Shinichiro Kawasaki March 26, 2021, 8:44 a.m. UTC | #1
On Mar 25, 2021 / 19:29, Bart Van Assche wrote:
> When multiple request queues share a tag set and when switching the I/O
> scheduler for one of the request queues associated with that tag set, the
> following race can happen:
> * blk_mq_tagset_busy_iter() calls bt_tags_iter() and bt_tags_iter() assigns
>   a pointer to a scheduler request to the local variable 'rq'.
> * blk_mq_sched_free_requests() is called to free hctx->sched_tags.
> * blk_mq_tagset_busy_iter() dereferences 'rq' and triggers a use-after-free.
> 
> Fix this race as follows:
> * Use rcu_assign_pointer() and rcu_dereference() to access hctx->tags->rqs[].

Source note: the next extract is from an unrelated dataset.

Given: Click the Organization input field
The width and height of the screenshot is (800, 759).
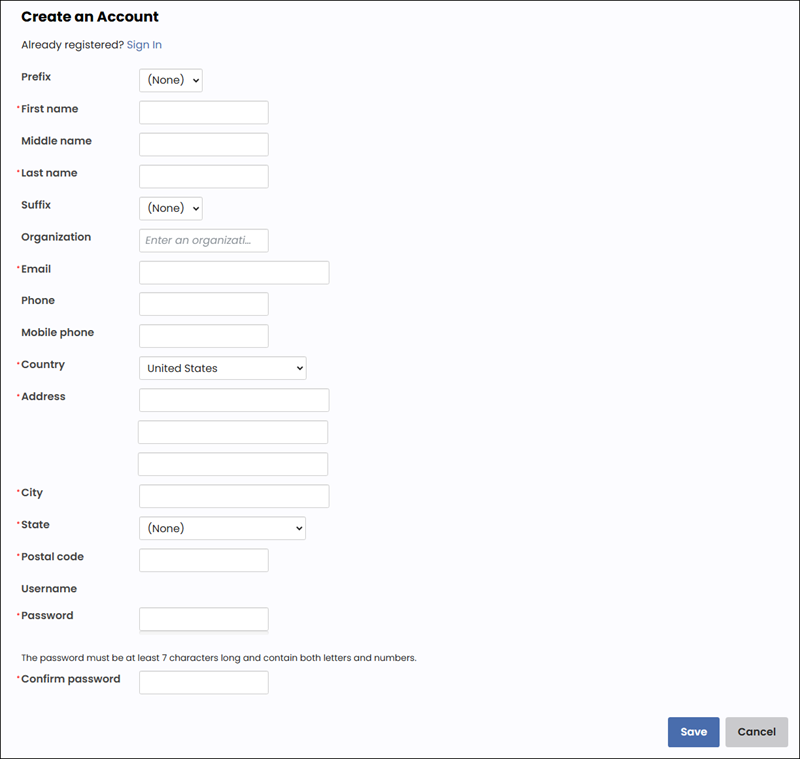Looking at the screenshot, I should tap(203, 240).
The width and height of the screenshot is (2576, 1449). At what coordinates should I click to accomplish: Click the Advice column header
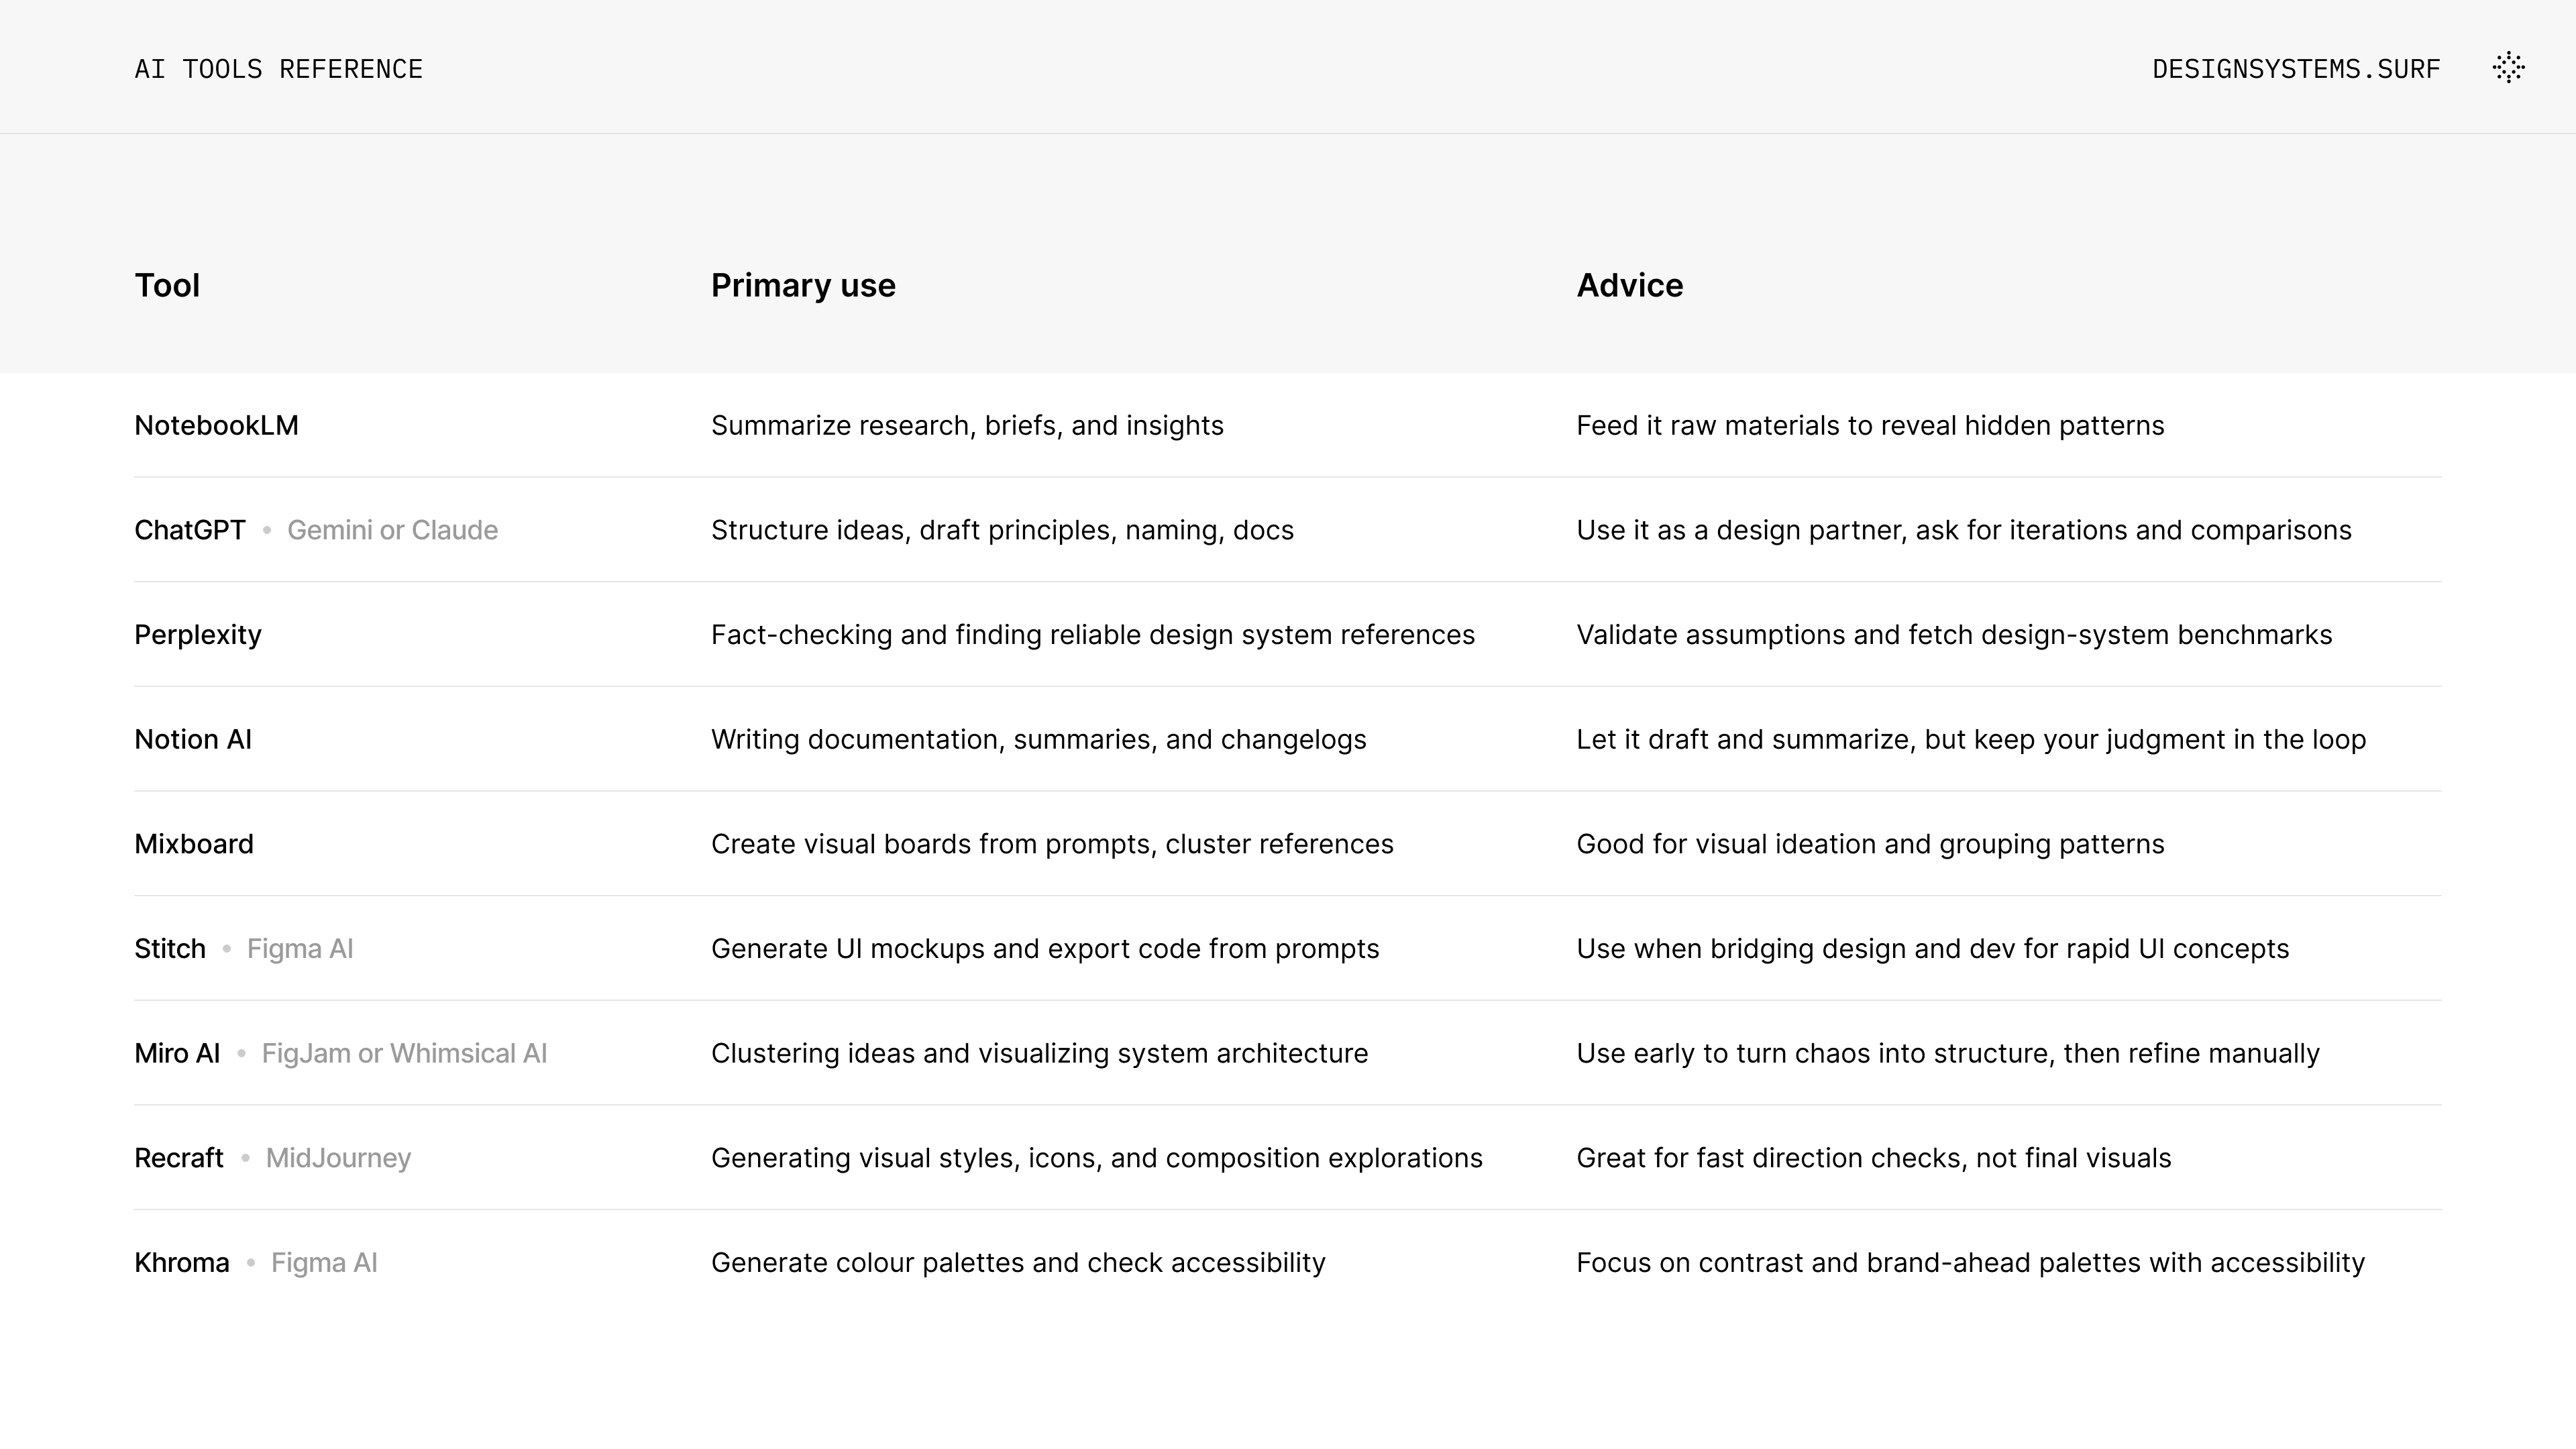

>   The performance impact of the assignments added to the hot path is minimal
>   (about 1% according to one particular test).
> * Protect hctx->tags->rqs[] reads with an RCU read-side lock or with a
>   semaphore. Which mechanism is used depends on whether or not it is allowed
>   to sleep and also on whether or not the callback function may sleep.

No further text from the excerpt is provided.